The first reason I chose the D800 had to do with mobile workflow. Because the D800 has dual card slots, I could dedicate the secondary SD card to holding small JPEGs. Those are the images that I would upload to my iPad each day. The process of loading these small JPEGS onto the iPad using the Lightning cable is super fast. If I had brought the GH3 I would have had to use the Lumix Link iPad app and the GH3's built-in WiFi to duplicate this workflow. While this is workable, it is not ideal. I find that using the WiFi on the GH3 really draws down the battery and it is much slower than using the Lightning cable. I also do not care for the thumbnail view on the GH3 that you use to select photos to send over to the iPad. The thumbnails are so small as to be almost useless.

The other main reason to bring the D800 was its superior low-light performance. I knew that some of the locations I'd be shooting in would have challenging low light. I figured the combination of the D800 and my 28mm and 50mm f/1.8 lenses would put me in the game in certain situations when the GH3 might be out of luck. Of course, the downside of bringing the D800 was the weight. As I expected, there were times where the D800 enabled me to get the shot. The Vasa Museum in Stockholm is a prime example. I really had to stretch my D800 to get usable images there. My GH3 would have been out to lunch I'm afraid. The Vasa image below was shot at an ISO of 12,800 with an aperture of f/2.8 and a shutter speed of 1/50 with no flash. That gives you an idea how dark it was in there. While I won't be printing this image large, it is perfectly fine for use in a family slideshow.

As far as the workflow with the D800, it worked as I had hoped, so that is a definite plus for the D800. One downside to the D800 that I stumbled over a couple times is LiveView performance. I was reminded of how much I dislike shooting in LiveView with DSLRs. The AF performance is just atrocious. With its fully articulating LCD screen and fast LiveView auto focus performance, the GH3 is way better than the D800 for LiveView shooting. All in all though, I am happy I brought the D800. It is a wonderful camera to shoot with and feels so natural in my hands. Of course, the image quality of the D800 is superb.
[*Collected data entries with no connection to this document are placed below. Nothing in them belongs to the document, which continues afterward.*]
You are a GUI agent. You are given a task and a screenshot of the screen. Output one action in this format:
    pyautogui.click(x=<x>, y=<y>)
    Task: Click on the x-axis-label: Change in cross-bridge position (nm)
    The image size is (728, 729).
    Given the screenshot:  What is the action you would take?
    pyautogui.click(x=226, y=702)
I know that some photographers want to have a backup of their images when on the road. Given that RAW files from the D800 are over 40 MB each, I really did not want to be ingesting them into my iPad. Currently, the Photos app on my iPad is consuming 7 GB of memory. If I had uploaded RAW files my iPad would have run out of memory. I did have a 9 megapixel JPEG file of the keepers as a backup, which is better than nothing. Plus, I brought enough memory cards so that I did not need to reuse cards. I used two 64 GB cards and went partially into one 32 GB card during the three weeks. I will not format those cards until I have two full backups, one local on Time Machine and one in the Cloud on Backblaze.

Another decision was the camera bag. My requirements included the ability to hold an iPad and a camera and two extra lenses. I wanted something that would hold either my D800 kit or my GH3 kit. I wanted a messenger style shoulder bag. I did not own such a bag, so I went shopping. Pretty quickly I settled on the Retrospective 7 from ThinkTank Photo. I already own three ThinkTank bags and have always been impressed with the quality of their products. They are not the lightest bags out there, but there are tough and incredibly well made. I liked the fact that the Retrospective 7 didn't scream camera bag. One thing I was a bit unsure about was the use of Velcro fasteners to secure the flaps rather than clips. As it turned out, I found I loved this feature. It made it so easy for me to work one-handed with the bag, which is really handy for street photography. Plus, if someone tried to open my bag, I would have heard it. I've got to say, this is probably the best camera bag I have ever purchased.

So this has been a long post, but I had so many things to rundown after this three-week trip to Scandinavia. We had a terrific vacation and I had great fun creating images. This was my longest stretch as a mobile photographer. I was happy with every decision I made. I used everything I brought, so there was no dead weight in my camera bag. My shoulders are happy about that.